Rule Number Three: Medicare is means tested. Meaning, the one expense you must have in order to even receive your Social Security retirement benefit is actually based on the amount of income you receive. The more income you have, the higher your health costs (Medicare) will be. Going back to Rule Number Two, if Medicare costs go up you will receive less Social Security retirement benefits.
Rule Number Four: Income is defined by Medicare as “your adjusted gross income plus any tax exempt interest income you have, or everything on lines 37 and 8b of the IRS form 1040.”
Surprise! Income is your Social Security benefit as well as practically everyting else you may have used to fund your retirement. As of right now, there are a limited number of financial instruments that you could use to reduce your risk of inflating your Medicare costs (and thereby decreasing your Social Security) in retirement. They are Roth accounts, specific annuity contracts and certain life insurance policies as well as a few other options like Health Savings Accounts, the use of equity in a primary residency and 401(h) plans.
Can it be seen yet?
- You have to have health coverage in order to receive Social Security benefits.
- This mandatory expense that you have to have is based on how much income you have.
- The more income you have the higher your health costs.
- The bulk of these costs are covered directly from your Social Security benefit.
Did anyone notice that in April of 2015 Congress agreed to strengthening Medicare’s means testing rules in order to cover the majority of the costs associated with reimbursing physicians? President Obama already signed it into law.
Yes, Congress enacted legislation that will actually lessen the amount of Social Security benefits of those retirees who not only have saved for their future through investing in Traditional IRA’s, 401(k)’s, 403(b)’s, SEP IRA’s and Keough Accounts through Medicare’s means testing, but also include those who just happen to collect too much in Social Security benefits – that will also count as income.
Hopefully it should come as no big shock to learn that the 70 politicians who are currently in office are calling for an increase in Social Security benefits for everyone. They know that many of those retirees who have saved for retirement and who reach the age 70.5 will have too much income.
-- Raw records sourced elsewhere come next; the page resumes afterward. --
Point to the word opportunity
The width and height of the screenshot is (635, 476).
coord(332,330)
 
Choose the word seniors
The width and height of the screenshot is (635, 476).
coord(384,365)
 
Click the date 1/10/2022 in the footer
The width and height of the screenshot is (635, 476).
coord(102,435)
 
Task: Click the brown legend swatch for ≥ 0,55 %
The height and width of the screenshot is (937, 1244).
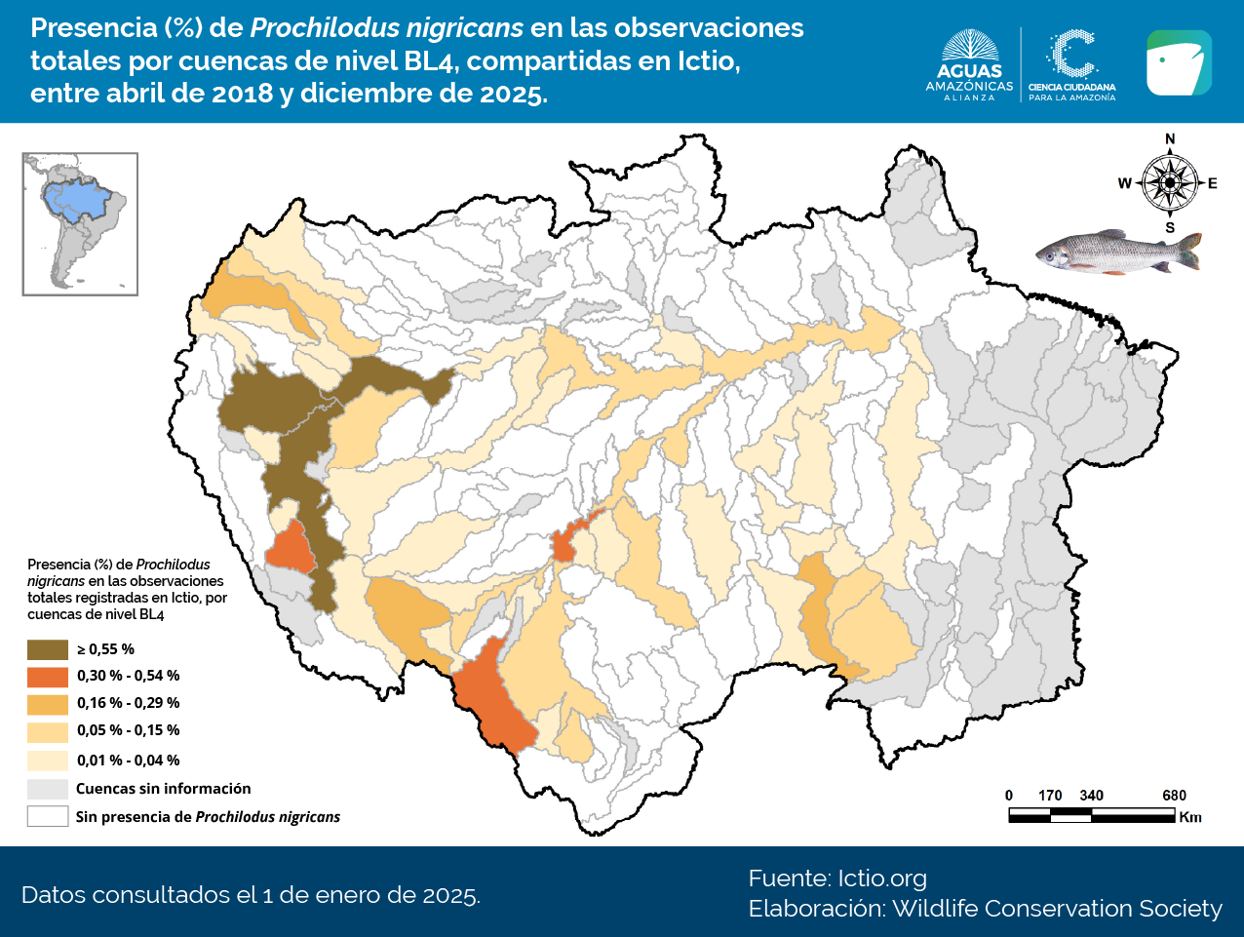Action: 47,649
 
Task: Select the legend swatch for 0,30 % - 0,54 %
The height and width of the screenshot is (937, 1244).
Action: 47,676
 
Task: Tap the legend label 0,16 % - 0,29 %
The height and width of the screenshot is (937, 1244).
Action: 128,703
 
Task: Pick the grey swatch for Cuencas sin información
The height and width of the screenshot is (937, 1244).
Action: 47,789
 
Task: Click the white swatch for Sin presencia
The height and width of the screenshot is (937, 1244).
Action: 47,816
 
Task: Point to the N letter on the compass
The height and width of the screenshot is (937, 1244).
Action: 1170,139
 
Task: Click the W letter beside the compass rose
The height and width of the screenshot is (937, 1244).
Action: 1124,183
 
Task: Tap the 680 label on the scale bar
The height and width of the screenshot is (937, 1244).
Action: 1174,796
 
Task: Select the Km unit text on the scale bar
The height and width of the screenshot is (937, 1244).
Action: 1190,817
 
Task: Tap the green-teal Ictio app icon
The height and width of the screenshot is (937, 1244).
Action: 1179,63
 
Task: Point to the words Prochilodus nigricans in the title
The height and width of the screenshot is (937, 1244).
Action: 387,28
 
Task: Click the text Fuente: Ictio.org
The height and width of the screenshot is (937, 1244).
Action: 837,878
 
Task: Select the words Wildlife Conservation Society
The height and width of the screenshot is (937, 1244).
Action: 1057,909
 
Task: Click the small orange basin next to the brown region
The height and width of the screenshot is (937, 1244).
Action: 291,548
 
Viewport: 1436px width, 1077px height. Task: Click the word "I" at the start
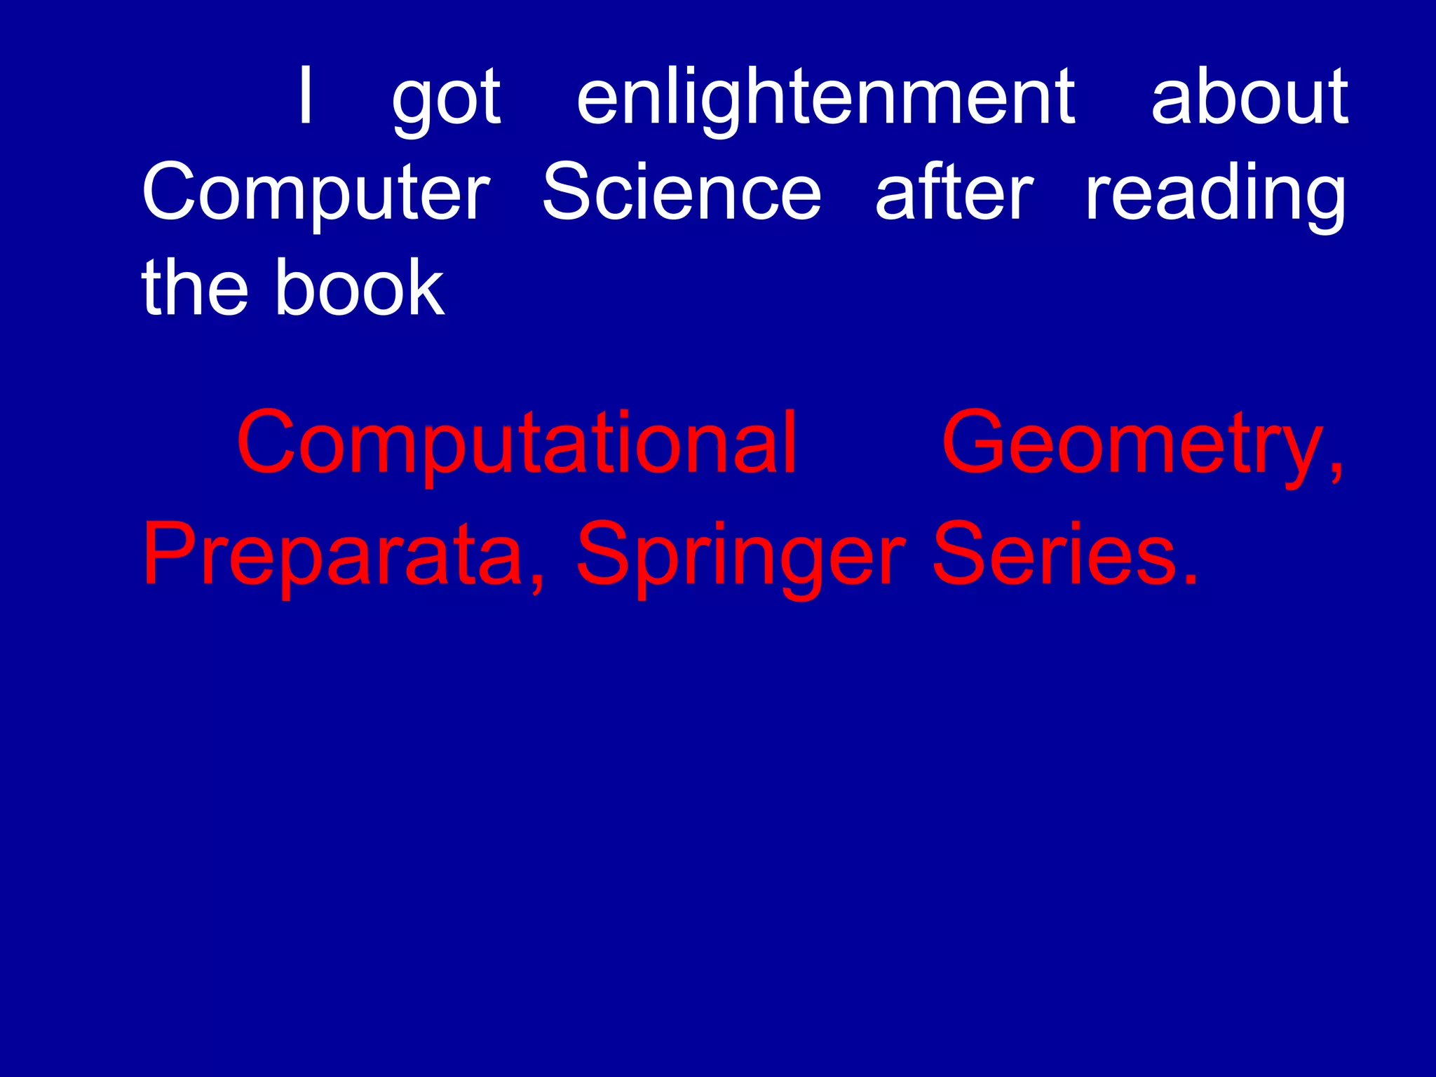[305, 96]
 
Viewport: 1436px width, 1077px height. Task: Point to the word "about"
[1249, 96]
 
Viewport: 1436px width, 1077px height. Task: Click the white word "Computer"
[316, 193]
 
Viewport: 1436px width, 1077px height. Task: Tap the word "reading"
[1215, 194]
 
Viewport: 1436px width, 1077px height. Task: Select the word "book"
[360, 287]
This will undoubtedly send more Americans into Medicare’s means testing brackets, which will mean not only higher health costs for them, but also a reduction in net Social Security benefits.
Again, the easiest way to save Social Security is to overpay the recipients. It will ultimately act as a double edged sword, especially when they have to take their required minimum distribution (RMD’s) amount from their traditional, tax deferred investment vehicles.
If the lawmakers like Bernie Sanders (I-VT) and Rep John Conyers (D-MI) get their way, many more retirees will get even more Social Security benefits. But in the long run, when these retirees are too old to go back to work and they are more reliant on Social Security than ever before, many will unfortunately see this one benefit that was promised to them actually shrink before their very eyes. But hey, at least Social Security will be saved for the rest of us.